Task to complete:
Write out exactly the lines of the entries below from the one holding "Grande Prémio das Vindimas (153, 1023)" to the one holding "Corrida do RG3 (104, 1240)", inclusive, and leave out all other lines.

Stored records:
□ □ □ □

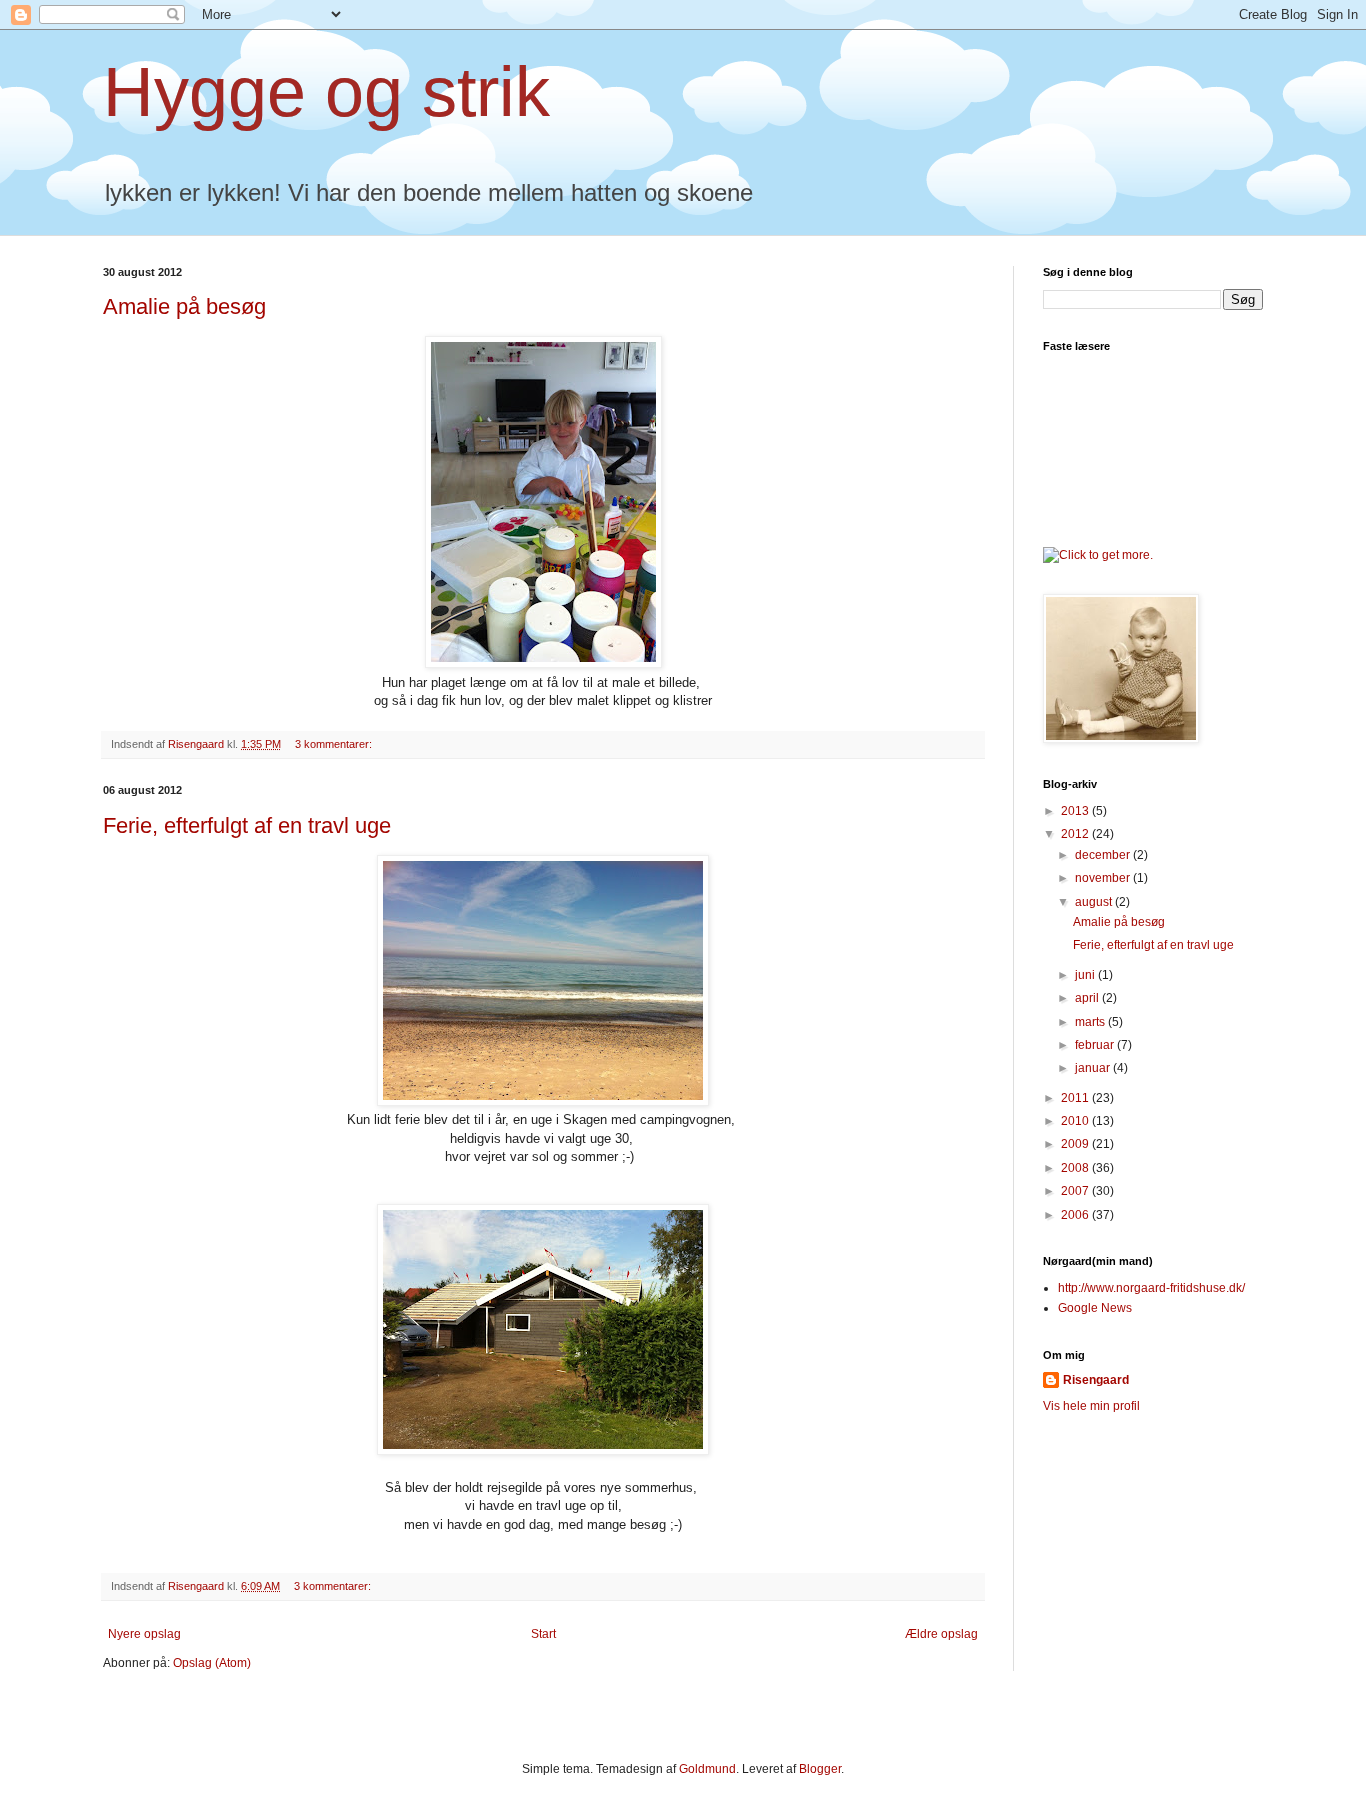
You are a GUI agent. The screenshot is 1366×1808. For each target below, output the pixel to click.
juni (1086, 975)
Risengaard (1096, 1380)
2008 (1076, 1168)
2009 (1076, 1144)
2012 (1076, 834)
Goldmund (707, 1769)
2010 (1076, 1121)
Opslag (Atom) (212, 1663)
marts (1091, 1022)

□ □ □ □

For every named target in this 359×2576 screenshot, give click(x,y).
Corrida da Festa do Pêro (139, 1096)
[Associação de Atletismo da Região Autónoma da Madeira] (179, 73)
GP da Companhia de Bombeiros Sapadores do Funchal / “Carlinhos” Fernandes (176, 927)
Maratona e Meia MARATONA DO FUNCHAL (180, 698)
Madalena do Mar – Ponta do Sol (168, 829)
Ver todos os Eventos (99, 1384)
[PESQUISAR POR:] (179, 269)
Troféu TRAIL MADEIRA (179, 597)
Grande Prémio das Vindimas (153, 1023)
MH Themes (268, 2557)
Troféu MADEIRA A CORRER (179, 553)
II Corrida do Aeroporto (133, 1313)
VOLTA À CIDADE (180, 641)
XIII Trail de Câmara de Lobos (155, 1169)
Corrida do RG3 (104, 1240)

□ □ □ □

Answer below:
Grande Prémio das Vindimas (153, 1023)
MH Themes (268, 2557)
Troféu MADEIRA A CORRER (179, 553)
II Corrida do Aeroporto (133, 1313)
VOLTA À CIDADE (180, 641)
XIII Trail de Câmara de Lobos (155, 1169)
Corrida do RG3 (104, 1240)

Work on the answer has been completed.